Berger's transformation of the Corps is shifting it from a ground fighting force to glorified coastal artillery. It looks like mirror imaging in a sense, except Naval Strike Missile and PrSM are a bit less than the Army is offering in the "A2/AD" role, on top of not being very good at fighting in traditional Marine forcible entry operations since future Marines are lacking a third to a half of their airlift and JSFs.
The "maritime Army" of a mechanized Corps would actually provide COCOMs with some measure of meaningful heavy armor in the first two weeks of combat, which is something the Marines have proven to provide faster than the Army in Desert Shield and Urgent Fury by beating the Army to the punch of tanks on the ground by a solid four or five days with on-station MAGTFs and MPF ships.
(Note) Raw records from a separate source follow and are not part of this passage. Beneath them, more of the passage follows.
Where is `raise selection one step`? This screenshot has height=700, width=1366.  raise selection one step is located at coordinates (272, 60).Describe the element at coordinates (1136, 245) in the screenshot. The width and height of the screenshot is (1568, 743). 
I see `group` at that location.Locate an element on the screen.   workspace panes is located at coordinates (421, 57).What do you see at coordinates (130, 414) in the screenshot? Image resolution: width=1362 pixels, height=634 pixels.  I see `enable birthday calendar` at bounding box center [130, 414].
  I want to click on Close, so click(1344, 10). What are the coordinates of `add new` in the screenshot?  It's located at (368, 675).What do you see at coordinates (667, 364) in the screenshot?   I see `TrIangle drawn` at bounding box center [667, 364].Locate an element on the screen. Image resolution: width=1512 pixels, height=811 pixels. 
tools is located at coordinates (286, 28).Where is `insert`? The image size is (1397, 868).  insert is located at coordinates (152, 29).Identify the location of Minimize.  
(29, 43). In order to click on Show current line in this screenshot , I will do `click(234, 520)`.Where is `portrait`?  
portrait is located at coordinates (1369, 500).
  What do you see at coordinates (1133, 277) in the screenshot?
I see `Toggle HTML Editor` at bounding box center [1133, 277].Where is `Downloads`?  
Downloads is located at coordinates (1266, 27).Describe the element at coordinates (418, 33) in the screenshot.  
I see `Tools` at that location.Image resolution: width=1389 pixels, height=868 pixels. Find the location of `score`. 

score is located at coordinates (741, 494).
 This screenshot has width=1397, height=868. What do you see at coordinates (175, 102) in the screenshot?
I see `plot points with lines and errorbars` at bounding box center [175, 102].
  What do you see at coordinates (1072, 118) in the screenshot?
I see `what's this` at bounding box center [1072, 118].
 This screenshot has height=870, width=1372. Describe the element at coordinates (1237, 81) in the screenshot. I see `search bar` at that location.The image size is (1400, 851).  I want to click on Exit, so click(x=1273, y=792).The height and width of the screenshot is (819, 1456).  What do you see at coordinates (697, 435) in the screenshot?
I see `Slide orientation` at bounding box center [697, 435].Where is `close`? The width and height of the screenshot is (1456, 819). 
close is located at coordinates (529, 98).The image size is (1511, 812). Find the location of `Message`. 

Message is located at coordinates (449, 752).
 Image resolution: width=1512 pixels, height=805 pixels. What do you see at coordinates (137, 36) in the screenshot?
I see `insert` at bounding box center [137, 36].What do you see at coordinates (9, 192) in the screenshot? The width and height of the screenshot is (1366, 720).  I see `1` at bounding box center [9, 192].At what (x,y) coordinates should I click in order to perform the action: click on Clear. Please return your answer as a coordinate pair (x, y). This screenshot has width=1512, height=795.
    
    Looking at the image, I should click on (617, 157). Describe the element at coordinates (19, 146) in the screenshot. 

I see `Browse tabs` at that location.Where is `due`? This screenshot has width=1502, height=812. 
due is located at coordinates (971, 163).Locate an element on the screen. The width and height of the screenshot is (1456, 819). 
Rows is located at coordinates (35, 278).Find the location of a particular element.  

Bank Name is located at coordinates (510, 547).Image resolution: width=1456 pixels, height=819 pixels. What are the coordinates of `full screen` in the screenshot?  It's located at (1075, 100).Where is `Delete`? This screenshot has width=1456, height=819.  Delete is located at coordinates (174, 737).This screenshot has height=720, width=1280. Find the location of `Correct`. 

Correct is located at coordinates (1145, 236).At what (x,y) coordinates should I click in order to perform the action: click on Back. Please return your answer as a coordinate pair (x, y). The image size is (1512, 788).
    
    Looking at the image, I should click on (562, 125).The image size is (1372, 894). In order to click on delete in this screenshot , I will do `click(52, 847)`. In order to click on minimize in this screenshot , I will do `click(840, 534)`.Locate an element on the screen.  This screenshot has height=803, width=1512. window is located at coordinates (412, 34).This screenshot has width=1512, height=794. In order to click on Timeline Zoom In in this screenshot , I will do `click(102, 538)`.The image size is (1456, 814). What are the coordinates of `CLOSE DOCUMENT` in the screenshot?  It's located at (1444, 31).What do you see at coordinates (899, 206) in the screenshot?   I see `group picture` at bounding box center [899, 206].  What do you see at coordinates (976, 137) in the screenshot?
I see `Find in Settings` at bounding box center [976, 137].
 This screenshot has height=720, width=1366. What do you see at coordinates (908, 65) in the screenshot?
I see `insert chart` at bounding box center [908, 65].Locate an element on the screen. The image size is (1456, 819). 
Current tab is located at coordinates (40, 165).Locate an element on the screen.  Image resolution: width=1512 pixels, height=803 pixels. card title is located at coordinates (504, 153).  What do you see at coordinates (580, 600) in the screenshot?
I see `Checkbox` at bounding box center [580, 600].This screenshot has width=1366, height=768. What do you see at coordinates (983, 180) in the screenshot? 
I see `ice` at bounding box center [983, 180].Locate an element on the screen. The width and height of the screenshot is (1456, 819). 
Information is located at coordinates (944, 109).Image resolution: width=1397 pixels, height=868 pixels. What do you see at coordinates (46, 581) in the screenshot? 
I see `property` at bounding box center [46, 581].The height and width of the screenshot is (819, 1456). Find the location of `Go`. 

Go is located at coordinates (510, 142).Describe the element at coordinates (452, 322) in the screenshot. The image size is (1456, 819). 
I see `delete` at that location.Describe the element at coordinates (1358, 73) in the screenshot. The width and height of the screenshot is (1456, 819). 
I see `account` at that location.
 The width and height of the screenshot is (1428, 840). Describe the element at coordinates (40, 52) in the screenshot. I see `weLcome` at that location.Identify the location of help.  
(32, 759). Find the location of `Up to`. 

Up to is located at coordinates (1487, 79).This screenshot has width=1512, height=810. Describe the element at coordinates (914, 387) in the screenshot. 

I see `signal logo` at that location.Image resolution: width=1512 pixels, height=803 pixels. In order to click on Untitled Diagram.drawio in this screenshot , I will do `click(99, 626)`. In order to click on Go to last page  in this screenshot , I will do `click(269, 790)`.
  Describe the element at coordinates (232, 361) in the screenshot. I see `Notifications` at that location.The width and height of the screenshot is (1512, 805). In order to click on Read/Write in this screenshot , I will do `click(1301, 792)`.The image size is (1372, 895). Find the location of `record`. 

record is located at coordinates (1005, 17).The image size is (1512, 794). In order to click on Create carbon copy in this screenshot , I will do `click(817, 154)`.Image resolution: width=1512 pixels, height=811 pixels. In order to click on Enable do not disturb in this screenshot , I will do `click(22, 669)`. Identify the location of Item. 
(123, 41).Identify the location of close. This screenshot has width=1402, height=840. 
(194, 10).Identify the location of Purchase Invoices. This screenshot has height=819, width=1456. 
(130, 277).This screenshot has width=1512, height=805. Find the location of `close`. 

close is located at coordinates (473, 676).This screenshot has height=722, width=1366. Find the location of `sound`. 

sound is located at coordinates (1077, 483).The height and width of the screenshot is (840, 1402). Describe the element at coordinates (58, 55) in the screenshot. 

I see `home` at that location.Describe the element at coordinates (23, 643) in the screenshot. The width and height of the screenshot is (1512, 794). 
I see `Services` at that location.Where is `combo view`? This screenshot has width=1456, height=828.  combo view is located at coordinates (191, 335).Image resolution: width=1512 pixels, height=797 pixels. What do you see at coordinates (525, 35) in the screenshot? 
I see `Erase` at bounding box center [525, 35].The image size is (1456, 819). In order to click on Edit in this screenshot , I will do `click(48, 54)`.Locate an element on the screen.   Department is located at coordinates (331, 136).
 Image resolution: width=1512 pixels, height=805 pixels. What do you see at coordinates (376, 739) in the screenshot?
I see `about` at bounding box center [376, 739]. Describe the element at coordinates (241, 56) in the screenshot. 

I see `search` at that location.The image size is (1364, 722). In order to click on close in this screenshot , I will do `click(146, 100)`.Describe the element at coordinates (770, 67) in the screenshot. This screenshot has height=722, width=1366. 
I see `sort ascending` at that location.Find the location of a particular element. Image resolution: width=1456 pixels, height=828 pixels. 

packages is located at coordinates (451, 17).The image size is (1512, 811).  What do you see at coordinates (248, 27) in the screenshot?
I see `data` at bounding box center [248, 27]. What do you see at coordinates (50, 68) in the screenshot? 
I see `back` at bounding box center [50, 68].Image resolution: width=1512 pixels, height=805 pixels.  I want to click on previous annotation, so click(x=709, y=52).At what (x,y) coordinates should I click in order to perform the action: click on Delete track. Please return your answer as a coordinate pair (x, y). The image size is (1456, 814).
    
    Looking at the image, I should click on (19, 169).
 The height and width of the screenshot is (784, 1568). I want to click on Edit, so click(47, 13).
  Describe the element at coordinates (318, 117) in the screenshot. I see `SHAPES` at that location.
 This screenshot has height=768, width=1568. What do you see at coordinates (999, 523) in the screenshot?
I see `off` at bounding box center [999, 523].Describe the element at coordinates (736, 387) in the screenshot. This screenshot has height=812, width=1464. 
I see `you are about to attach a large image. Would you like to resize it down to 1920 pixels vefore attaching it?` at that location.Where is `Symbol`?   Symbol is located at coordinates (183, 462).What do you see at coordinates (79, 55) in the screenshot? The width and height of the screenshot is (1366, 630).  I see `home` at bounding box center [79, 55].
It really does seem to be a rather slash and burn budget cutting measure rather than any force-oriented objective.
There's no real mission set that requires the Marines to sit on shoals manning short range rocket batteries though. At least not that doesn't have Congress questioning why we even have the Marines, if the paratroopers can do that job cheaper and faster with HIMARS and MMRM.
I think Berger's just playing the long game and hoping LRPF is done competently enough the Army will get to pay for new M1s, which the Marines will happily buy once, only they've eaten the massive bitter budget pill that is JSF and H-53K, and those ships' unit costs go down. Seems to be between ACV, JSF, H-53K, and whatever Cottonmouth is going to be, as well as the weird shipborne UAS the Marines waffle on to replace the old Broncos, well the M1s can get sidelined for now, along with a third of the aviation fleet, and all that can probably come back in 15 years or however long it will take to regenerate.
Maybe they'll buy MPF though if that doesn't get killed.